On February 19 2001, the Fort Collins Coloradoan posted the following article
by Kevin Darst. The article had the subtitle
“CSU researchers want to look at factors other than greenhouse gases”
In over 10 years, unfortunately, the “leadership” that is completing climate assessments, such as for the IPCC reports, has learned little about the behavior of the real climate system.
I have reproduced the entire article below except for the picture of me with the caption
“Taking a different view: Colorado State University atmospheric science professor Roger Pielke wants to see additional factors such as land use included with greenhouse gas emissions in climate change research.
Tom Stohlgren’s quote
“It’s difficult to describe a complex system, and there’s no more complex system than the earth”.
is highlighted in a box.
The article itself reads
If forecasters can’t predict the weather more than five days out, how can scientists predict it a century from now.
That’s what Roger Pielke wants to know.
“The bottom line is that climate is an integrated earth system problem,” said Pielke, the state climatologist and a Colorado State University professor. “You can’t predict it past next season.”
Pielke, who was in San francisco Sunday for the American Association for the Advancement of Science meeting, is concerned too much stock is put in long-term predictions based solely on increased carbon dioxide levels. Those assessments from the Intergovernmental Panel on the Climate Convention and the United States National Assessment, predict sharp rises in temperature by 2100.

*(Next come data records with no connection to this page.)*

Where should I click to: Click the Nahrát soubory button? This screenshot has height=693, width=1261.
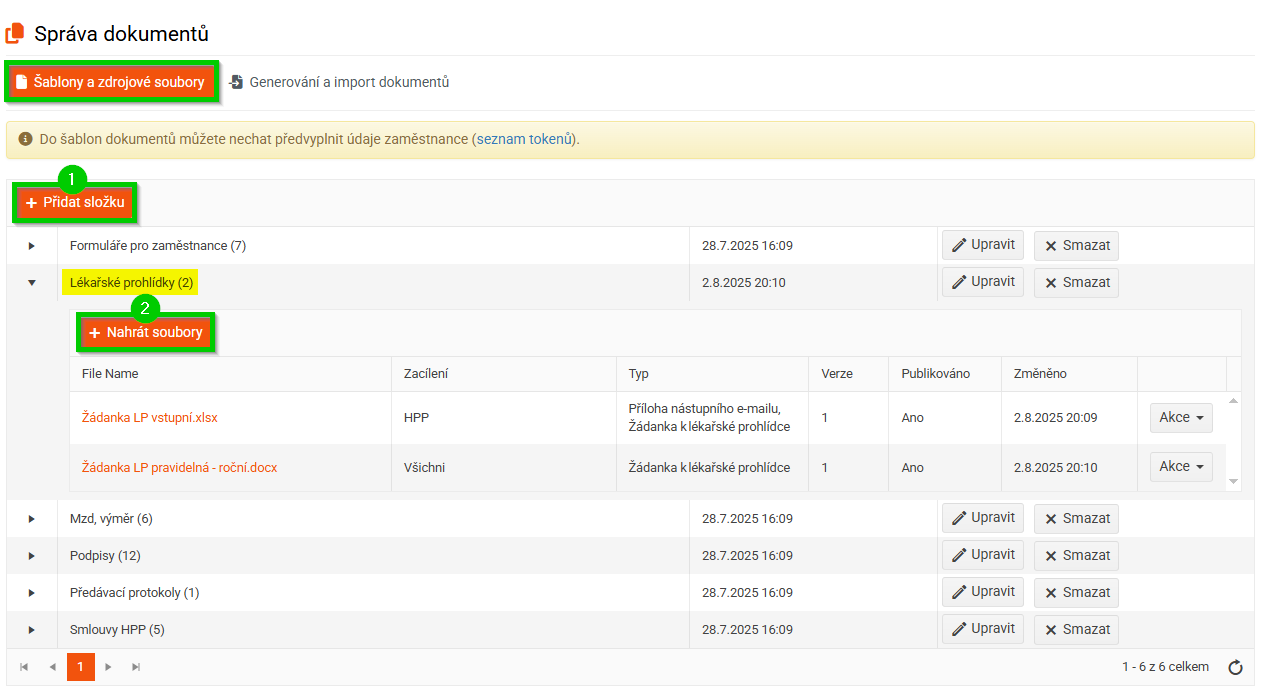tap(146, 333)
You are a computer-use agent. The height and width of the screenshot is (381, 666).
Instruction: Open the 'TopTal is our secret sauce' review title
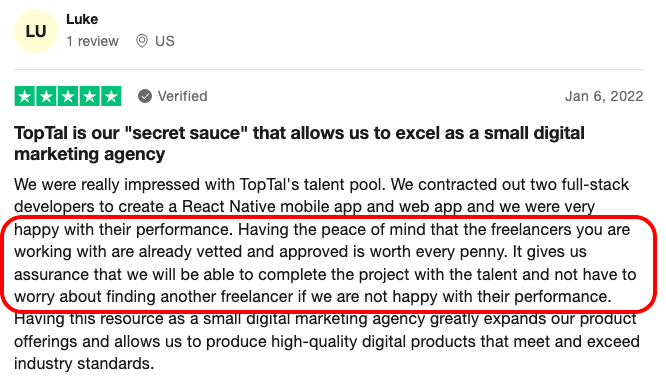pyautogui.click(x=299, y=133)
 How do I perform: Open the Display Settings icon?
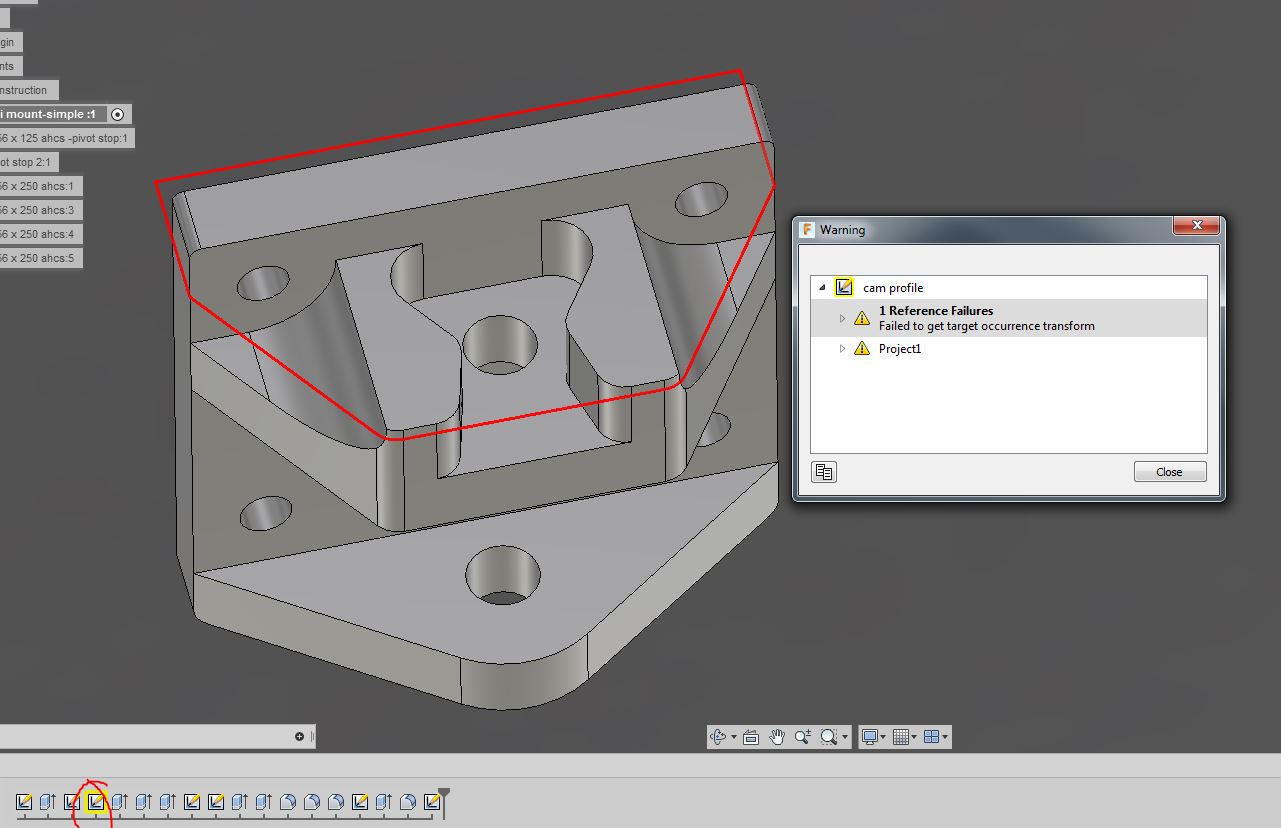pyautogui.click(x=870, y=737)
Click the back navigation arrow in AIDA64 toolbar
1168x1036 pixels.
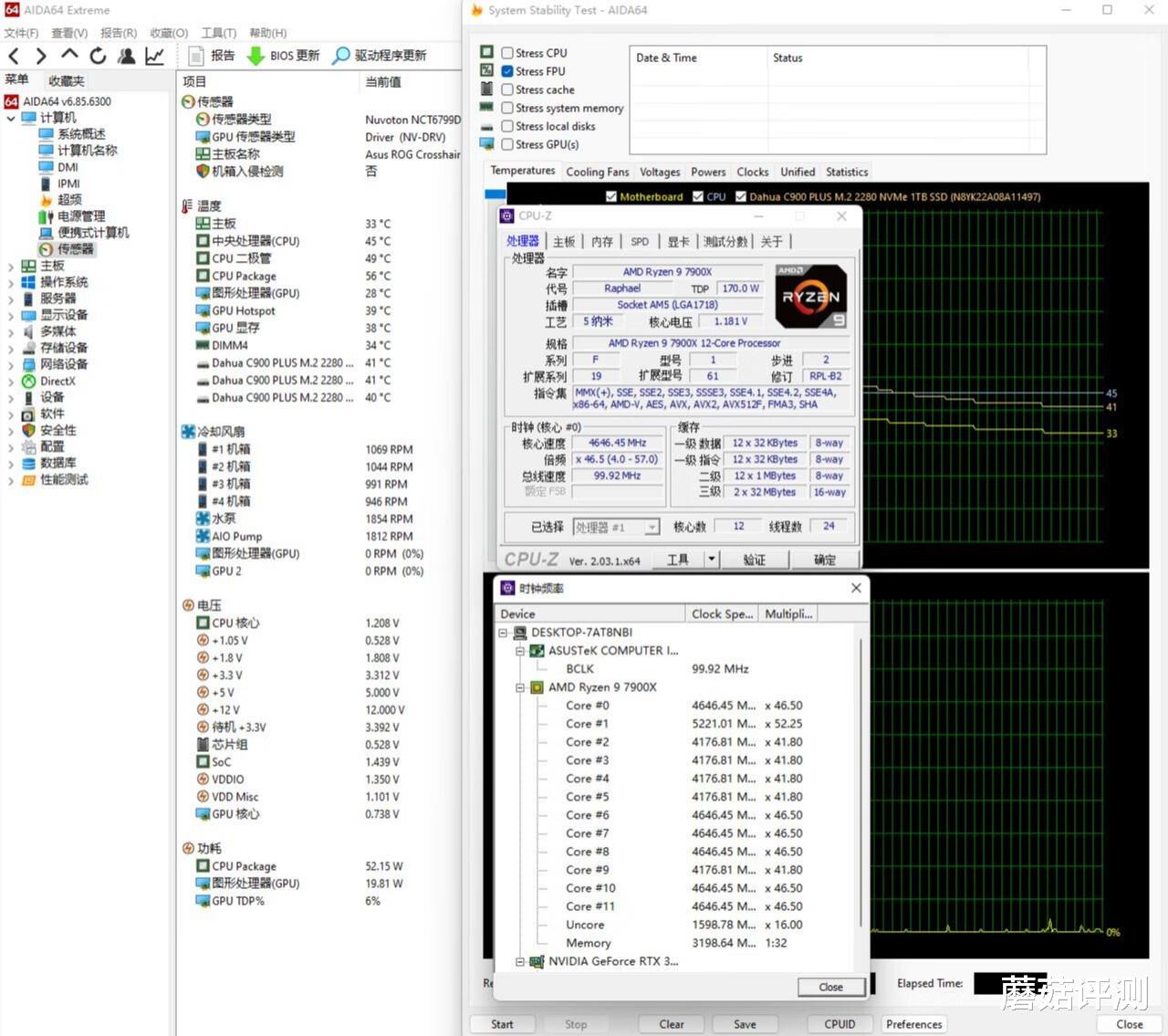tap(14, 56)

But land-use trends should also be figured in the model, Pielke said. A U.S. Geological Survey study Pielke contributed to suggested irrigation along the Front Range prompted cooler, wetter summers for Rocky Mountain National Park by putting more water vapor in the air.

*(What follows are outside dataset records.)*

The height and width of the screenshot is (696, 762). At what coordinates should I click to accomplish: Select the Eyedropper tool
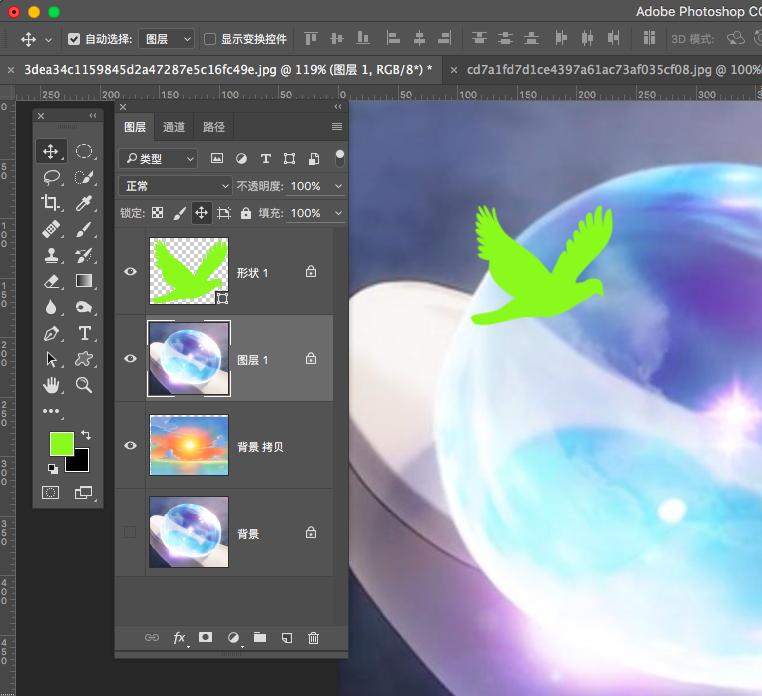(84, 203)
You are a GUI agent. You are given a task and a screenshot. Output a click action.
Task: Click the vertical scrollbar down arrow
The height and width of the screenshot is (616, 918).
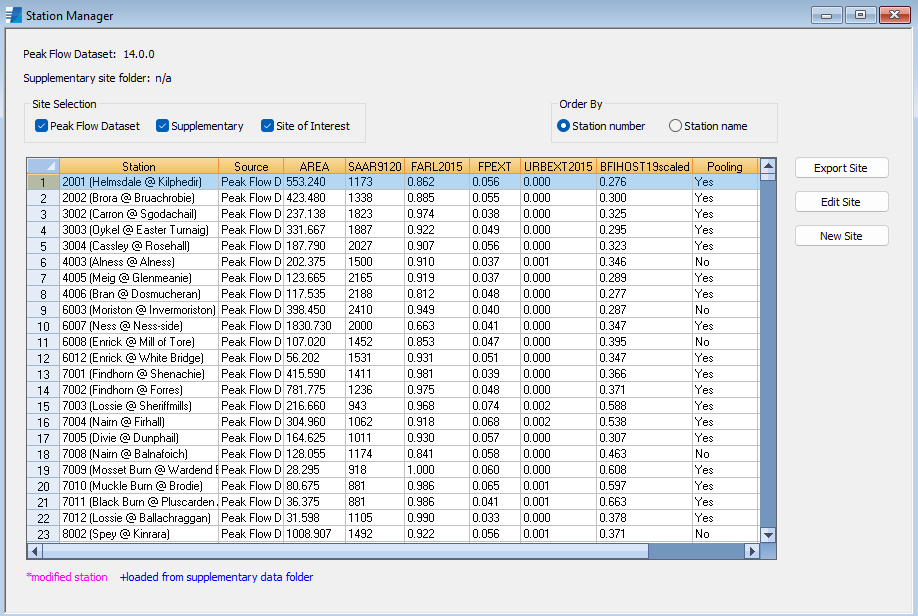tap(768, 535)
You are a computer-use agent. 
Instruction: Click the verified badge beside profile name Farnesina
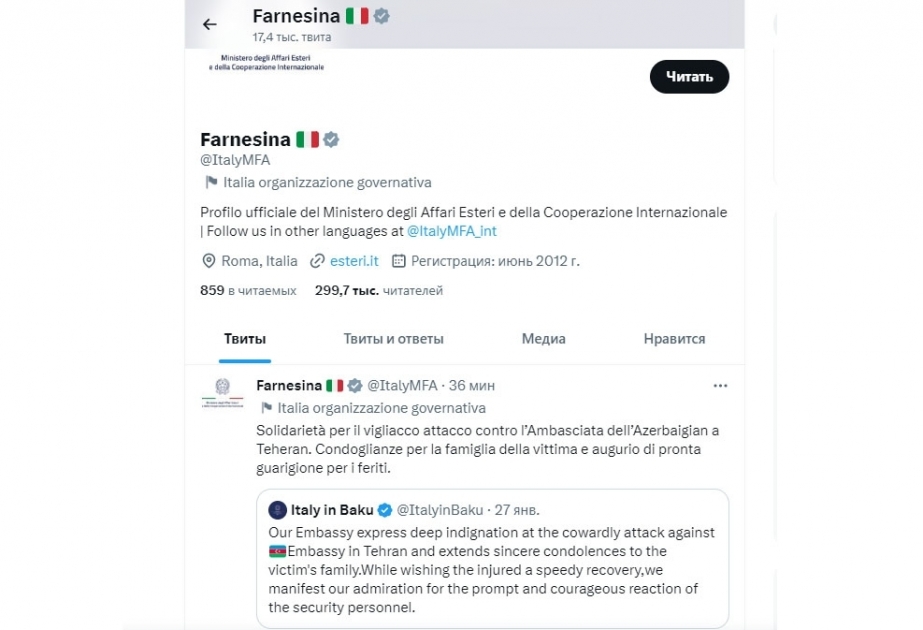coord(331,140)
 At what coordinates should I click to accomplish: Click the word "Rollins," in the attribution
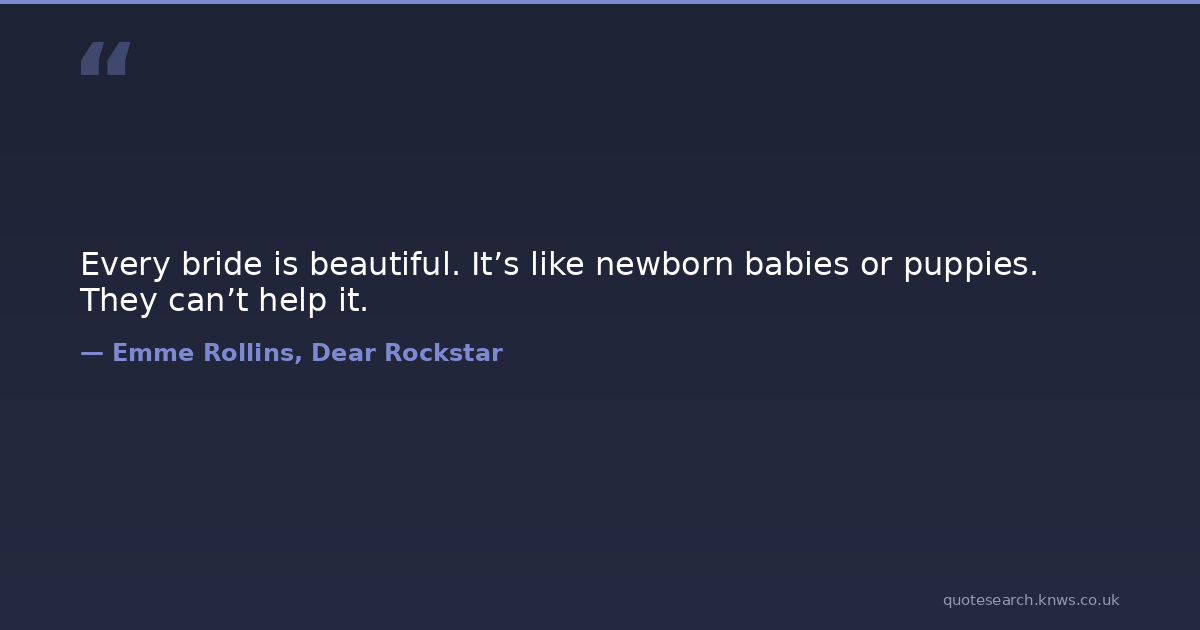point(252,353)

“You can’t explain weather or climate by one factor,” Pielke said. Weather prediction is very difficult. Seasonal predictions are more difficult. It should be no surprise that predicting 50 years from now is hard.”
Still, people eat up such predictions without examining the shortfalls, said Tom Stohlgren, an ecologist for the U.S. Geological Survey and a CSU professor.

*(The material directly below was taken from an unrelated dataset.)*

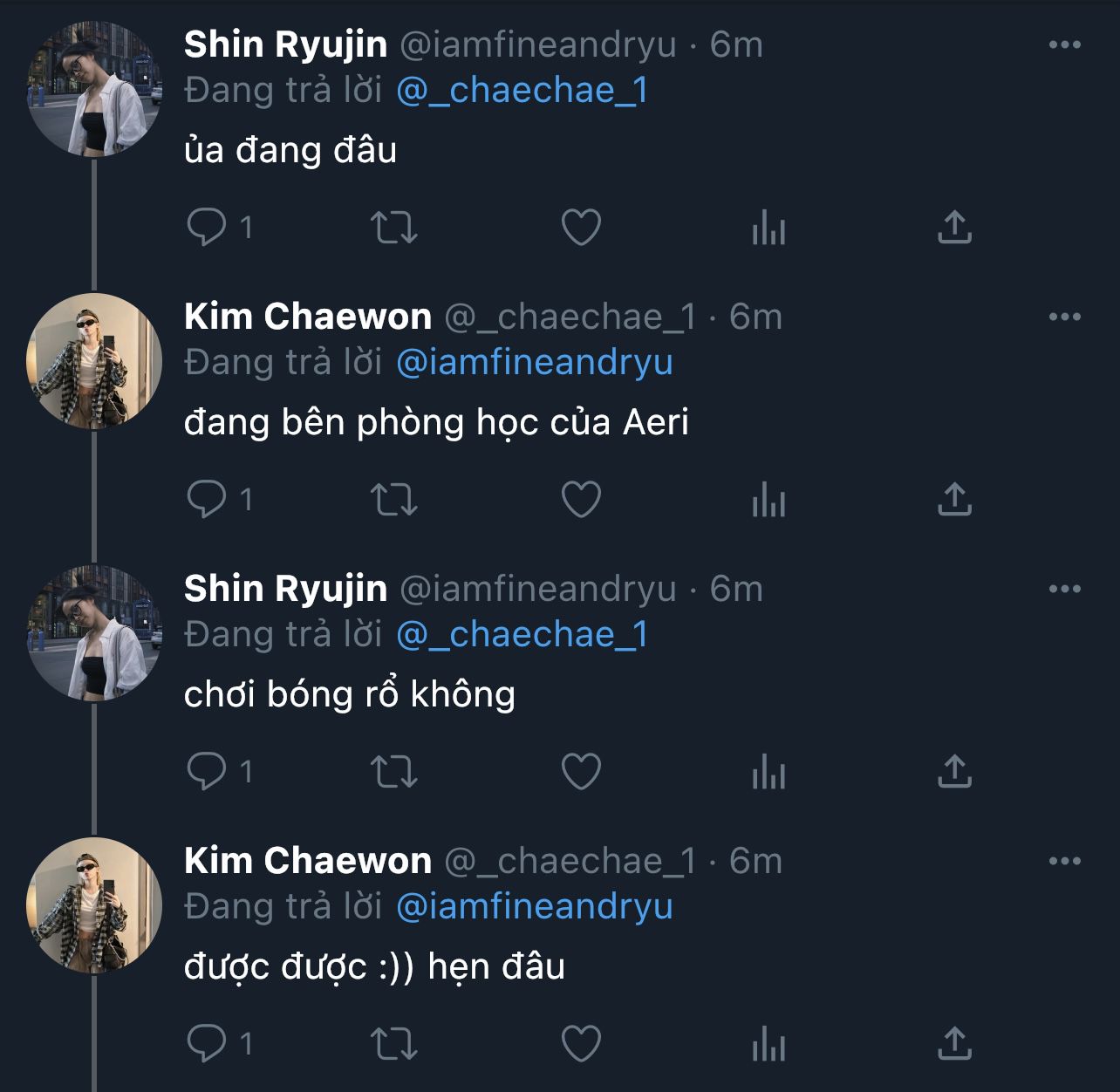
Task: Retweet the "được được :)) hẹn đâu" tweet
Action: pyautogui.click(x=394, y=1044)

“All the caveats get left out”, Stohlgren said. “as a public, we’re satisfied with a quick and easy answer.
“It’s difficult to describe a complex system, and there’s no more complex system than the earth.”
Climate predictions, however, shouldn’t be considered as absolute truth, said Dennis Ojima, the senior scientist at CSU’s Natural Ecology Laboratory.
“They’re looking more or less at the physical interactions of the climate system and the various scenarios….involved with greenhouse gas warming,” said Ojima who also serves as the Great Plains coordinator for the National Climate Change Assessment. “It’s part of the tool kit.”
Instead of focusing on predictions, scientists should focus on a region’s vulnerabilities, Stohlgren and Pielke said. For Colorado, that means the chance of epic droughts. It can also mean positives such a longer growing seasons for farmers and less crop damage from frost.
Doing a little bit of both is prudent,” he said of predictions and vulnerability studies.
In the meantime, the uncertainty of man’s impact on the earth worries Stohlgren.
“We’re putting a lot of greenhouse gases into the atmosphere,” Stohlgren said. “We’re not sure what the long term effects are.”
But as technology advances, all three are confident those advances could help scientists better understand the intricate relationships between climate factors.
This article could be just rereported in 2012.